When you reach the line containing "The image size is (1105, 763)." in the entries below, start writing out each line exactly, and stop after the line containing "Image resolution: width=1296".

--- Records from a data collection ---
========================================================================
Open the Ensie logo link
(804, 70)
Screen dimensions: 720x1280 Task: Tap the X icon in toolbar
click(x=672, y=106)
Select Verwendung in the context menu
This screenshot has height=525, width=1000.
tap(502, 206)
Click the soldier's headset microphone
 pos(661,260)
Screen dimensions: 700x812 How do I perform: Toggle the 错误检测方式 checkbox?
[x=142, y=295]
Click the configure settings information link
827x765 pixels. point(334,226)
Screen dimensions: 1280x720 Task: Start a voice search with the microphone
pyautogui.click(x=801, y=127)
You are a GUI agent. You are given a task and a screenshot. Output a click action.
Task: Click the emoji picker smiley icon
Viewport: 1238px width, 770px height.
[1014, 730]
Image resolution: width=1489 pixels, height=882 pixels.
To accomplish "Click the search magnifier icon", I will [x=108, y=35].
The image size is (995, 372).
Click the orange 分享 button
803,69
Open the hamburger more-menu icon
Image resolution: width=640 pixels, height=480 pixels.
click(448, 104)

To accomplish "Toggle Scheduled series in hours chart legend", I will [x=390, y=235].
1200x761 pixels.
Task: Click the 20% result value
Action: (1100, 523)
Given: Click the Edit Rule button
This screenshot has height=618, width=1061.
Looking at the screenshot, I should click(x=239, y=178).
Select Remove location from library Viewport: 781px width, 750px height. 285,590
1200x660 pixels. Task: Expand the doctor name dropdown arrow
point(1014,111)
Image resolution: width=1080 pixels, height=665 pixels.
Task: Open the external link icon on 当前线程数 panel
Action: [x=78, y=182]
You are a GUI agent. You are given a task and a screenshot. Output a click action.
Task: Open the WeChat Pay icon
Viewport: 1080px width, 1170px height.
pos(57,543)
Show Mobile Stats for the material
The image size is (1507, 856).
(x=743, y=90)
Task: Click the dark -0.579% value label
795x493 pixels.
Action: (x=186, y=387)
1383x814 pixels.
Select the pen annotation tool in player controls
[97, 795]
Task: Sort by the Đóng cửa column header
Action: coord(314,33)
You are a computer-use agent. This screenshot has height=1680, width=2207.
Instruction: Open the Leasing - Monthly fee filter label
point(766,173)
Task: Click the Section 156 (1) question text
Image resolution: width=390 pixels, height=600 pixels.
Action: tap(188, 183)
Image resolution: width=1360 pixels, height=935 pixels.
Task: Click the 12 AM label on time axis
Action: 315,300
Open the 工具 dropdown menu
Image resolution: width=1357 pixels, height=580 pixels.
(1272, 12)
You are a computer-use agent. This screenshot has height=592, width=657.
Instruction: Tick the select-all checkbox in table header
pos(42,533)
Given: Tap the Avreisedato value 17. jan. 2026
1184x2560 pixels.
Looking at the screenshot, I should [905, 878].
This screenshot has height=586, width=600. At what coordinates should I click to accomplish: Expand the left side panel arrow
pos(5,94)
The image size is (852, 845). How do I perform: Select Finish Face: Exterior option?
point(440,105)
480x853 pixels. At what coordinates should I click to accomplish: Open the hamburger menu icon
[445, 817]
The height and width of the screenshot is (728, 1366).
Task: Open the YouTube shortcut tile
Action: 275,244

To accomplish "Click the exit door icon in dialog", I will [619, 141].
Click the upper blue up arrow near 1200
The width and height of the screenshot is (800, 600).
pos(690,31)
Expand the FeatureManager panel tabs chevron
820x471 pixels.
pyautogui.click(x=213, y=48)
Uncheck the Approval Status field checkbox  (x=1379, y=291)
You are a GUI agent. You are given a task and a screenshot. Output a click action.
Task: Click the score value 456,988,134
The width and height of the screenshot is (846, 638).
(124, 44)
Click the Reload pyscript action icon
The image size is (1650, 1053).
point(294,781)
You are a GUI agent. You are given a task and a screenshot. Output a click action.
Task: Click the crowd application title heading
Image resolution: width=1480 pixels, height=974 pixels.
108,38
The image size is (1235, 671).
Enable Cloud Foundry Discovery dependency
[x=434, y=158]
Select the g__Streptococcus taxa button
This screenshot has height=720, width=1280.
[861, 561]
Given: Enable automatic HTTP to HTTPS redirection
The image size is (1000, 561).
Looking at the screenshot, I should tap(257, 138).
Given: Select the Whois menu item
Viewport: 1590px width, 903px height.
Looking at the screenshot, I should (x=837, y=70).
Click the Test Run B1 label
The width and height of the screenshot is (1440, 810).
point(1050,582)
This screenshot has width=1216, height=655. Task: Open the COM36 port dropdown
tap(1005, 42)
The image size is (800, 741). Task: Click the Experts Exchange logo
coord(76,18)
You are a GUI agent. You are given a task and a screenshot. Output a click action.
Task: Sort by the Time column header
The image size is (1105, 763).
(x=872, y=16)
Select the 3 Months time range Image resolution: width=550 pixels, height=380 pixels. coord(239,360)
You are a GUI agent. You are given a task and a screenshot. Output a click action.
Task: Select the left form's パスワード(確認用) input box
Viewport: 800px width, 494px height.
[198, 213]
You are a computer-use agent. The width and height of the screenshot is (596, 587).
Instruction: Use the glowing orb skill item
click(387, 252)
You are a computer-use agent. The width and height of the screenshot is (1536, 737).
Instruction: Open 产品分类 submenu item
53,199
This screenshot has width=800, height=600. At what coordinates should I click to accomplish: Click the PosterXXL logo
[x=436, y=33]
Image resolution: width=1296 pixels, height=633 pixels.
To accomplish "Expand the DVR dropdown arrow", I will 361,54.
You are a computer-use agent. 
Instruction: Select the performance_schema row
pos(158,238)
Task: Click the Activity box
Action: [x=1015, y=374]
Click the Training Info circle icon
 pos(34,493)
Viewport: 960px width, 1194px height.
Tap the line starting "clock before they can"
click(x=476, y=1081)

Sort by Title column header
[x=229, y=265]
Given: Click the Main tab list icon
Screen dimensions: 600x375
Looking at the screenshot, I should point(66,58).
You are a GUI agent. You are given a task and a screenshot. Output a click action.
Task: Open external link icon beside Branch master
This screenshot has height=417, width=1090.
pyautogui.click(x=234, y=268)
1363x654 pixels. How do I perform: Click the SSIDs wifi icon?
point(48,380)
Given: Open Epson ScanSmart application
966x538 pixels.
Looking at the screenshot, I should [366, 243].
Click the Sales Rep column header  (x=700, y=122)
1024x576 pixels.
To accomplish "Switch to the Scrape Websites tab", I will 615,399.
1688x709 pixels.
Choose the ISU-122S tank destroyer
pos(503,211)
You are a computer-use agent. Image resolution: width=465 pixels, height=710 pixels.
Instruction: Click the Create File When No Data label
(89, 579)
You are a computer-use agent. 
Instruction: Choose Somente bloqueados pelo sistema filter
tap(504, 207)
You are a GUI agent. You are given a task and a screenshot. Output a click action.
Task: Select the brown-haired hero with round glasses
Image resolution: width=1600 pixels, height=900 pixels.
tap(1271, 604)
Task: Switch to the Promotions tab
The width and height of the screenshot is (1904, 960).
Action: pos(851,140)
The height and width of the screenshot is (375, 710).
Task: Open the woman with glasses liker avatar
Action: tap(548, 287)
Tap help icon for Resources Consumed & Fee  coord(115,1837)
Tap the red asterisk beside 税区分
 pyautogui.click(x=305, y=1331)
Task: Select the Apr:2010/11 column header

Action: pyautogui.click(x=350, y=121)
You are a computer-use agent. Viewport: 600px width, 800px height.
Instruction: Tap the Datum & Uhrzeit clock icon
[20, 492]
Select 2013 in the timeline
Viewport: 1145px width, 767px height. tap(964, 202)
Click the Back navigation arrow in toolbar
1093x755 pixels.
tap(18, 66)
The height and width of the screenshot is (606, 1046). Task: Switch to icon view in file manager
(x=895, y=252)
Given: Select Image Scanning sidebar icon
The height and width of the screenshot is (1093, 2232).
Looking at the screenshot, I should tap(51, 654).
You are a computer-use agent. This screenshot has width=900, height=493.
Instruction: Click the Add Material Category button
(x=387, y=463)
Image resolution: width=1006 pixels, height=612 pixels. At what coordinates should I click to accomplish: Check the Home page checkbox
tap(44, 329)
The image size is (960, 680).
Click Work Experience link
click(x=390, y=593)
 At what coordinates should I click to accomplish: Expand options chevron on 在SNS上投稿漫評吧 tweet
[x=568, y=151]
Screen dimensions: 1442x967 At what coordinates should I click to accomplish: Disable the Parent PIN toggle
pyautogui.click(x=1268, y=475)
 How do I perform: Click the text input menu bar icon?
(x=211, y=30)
========================================================================
--- Response ---
The image size is (1105, 763).
(x=872, y=16)
Select the 3 Months time range Image resolution: width=550 pixels, height=380 pixels. coord(239,360)
You are a GUI agent. You are given a task and a screenshot. Output a click action.
Task: Select the left form's パスワード(確認用) input box
Viewport: 800px width, 494px height.
[198, 213]
You are a computer-use agent. The width and height of the screenshot is (596, 587).
Instruction: Use the glowing orb skill item
click(387, 252)
You are a computer-use agent. The width and height of the screenshot is (1536, 737).
Instruction: Open 产品分类 submenu item
53,199
This screenshot has width=800, height=600. At what coordinates should I click to accomplish: Click the PosterXXL logo
[x=436, y=33]
Image resolution: width=1296 pixels, height=633 pixels.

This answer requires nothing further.